The dystroglycanopathies, which are caused by reduced glycosylation of alpha-dystroglycan, are a heterogeneous group of neurodegenerative disorders characterized by variable brain and skeletal muscle involvement. Recently, mutations in TMEM5 have been described in severe dystroglycanopathies. We present the clinical, molecular and neuroimaging features of an Italian boy who had delayed developmental milestones with mild limb-girdle muscle involvement, bilateral frontotemporal polymicrogyria, moderate intellectual disability, and no cerebellar involvement. He also presented a cochlear dysplasia and harbored a reported mutation (p.A47Rfs*42) in TMEM5, detected using targeted next-generation sequencing. The relatively milder muscular phenotype and associated structural brain abnormalities distinguish this case from previously reported patients with severe dystroglycanopathies and expand the spectrum of TMEM5-associated disorders.
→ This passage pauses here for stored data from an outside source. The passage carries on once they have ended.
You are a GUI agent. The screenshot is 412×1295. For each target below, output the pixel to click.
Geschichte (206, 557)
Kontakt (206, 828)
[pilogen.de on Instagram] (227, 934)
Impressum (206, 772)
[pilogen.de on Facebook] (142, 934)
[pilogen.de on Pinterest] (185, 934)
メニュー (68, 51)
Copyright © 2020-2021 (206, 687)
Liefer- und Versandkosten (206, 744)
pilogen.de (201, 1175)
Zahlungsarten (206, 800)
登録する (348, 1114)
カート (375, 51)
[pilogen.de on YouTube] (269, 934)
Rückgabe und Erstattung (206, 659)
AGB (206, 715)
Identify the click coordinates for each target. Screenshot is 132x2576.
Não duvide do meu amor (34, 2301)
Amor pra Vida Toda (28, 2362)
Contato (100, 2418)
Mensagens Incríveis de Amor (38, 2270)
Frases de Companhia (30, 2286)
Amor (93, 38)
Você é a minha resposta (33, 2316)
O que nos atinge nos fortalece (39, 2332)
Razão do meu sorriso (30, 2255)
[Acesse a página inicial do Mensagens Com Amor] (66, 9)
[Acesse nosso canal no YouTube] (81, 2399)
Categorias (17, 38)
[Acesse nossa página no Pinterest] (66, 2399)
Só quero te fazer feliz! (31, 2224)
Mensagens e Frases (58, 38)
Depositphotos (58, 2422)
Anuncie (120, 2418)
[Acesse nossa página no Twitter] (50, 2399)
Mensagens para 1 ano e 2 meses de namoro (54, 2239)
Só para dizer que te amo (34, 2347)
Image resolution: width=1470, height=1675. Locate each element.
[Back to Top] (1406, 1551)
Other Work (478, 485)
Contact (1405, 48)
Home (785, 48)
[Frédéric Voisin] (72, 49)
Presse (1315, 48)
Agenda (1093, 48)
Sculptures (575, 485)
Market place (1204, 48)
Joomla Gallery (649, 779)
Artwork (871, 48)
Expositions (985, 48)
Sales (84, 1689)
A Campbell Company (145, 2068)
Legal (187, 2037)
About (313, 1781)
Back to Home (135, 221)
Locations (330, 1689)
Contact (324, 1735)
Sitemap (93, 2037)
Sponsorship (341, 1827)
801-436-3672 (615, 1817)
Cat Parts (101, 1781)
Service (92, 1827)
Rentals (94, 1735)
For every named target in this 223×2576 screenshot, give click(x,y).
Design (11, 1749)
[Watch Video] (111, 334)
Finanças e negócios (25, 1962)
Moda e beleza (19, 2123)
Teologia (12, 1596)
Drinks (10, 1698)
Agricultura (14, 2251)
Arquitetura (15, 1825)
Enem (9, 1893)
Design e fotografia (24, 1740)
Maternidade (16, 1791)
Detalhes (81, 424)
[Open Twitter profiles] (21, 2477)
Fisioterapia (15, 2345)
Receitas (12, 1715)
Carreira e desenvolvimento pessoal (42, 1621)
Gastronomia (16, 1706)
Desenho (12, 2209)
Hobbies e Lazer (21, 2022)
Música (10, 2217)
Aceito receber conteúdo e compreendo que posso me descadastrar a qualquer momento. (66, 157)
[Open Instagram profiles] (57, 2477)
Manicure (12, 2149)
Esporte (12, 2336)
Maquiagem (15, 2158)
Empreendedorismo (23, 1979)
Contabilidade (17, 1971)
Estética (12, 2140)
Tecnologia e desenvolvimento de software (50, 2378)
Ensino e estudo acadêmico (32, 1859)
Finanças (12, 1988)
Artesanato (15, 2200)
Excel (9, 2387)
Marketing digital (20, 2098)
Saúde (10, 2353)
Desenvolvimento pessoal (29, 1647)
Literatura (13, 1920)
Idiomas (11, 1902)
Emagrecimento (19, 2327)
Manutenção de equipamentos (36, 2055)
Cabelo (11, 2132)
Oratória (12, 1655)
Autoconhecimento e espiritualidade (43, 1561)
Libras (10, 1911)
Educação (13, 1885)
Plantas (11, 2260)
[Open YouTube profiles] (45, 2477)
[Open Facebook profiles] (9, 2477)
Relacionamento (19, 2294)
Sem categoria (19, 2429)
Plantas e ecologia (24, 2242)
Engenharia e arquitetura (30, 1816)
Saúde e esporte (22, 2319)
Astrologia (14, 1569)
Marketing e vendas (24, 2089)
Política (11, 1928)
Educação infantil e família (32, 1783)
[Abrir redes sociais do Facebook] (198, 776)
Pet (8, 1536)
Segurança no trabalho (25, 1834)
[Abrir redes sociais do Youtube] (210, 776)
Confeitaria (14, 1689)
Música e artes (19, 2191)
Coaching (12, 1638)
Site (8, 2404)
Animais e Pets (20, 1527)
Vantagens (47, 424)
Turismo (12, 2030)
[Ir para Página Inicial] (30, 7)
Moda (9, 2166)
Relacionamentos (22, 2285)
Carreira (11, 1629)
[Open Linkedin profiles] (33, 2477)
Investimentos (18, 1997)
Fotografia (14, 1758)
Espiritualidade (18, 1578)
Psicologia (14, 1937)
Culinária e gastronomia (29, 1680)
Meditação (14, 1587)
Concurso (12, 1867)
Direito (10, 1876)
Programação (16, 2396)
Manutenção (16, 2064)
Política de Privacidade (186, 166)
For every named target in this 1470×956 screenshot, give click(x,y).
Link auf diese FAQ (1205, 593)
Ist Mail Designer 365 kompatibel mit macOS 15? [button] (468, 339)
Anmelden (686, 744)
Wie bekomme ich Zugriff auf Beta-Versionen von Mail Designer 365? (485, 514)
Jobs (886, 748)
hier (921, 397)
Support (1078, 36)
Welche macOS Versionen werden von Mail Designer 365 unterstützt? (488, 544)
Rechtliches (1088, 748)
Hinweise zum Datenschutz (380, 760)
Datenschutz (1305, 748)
Keywords: Cochlear dysplasia; Congenital muscular dystrophy; Limb-girdle muscle weakness; Polymicrogyria; TMEM5.

Fig. 1

Brain MRI in a patient with CMD carrying a mutation in TMEM5. (A–C) Coronal, axial and sagittal FSE T₂-weighted images showing bilateral frontotemporal polymicrogyria (white arrow). (D, E) Axial FLAIR and (F) coronal FSE T2-weighted images revealing patchy, confluent frontoparietal white matter hyperintensities, bilaterally distributed (white arrow). In F as well as in G (axial T2-weighted image) cerebellar anomalies are evident. The latter include abnormal orientation of the cerebellar folia, an irregular gray matter-white matter junction (black arrows) and multiple small subcortical cysts in both cerebellar hemispheres (white arrow heads). In G the cleft in the ventral pons (note the black arrow head) and an enlarged and dysmorphic fourth ventricle (star) are also evident. (H) Sagittal T1-weighted image demonstrating hypoplasia of the pons (white arrow) and a mildly enlarged tectum (white arrow head). (I) Reconstruction of MIP 3D FIESTA image showing bilateral cochlear dysplasia, with fusion of the middle and apical cochlear turns, suggestive of Mondini-type deformity (white arrow). R, right; L, left.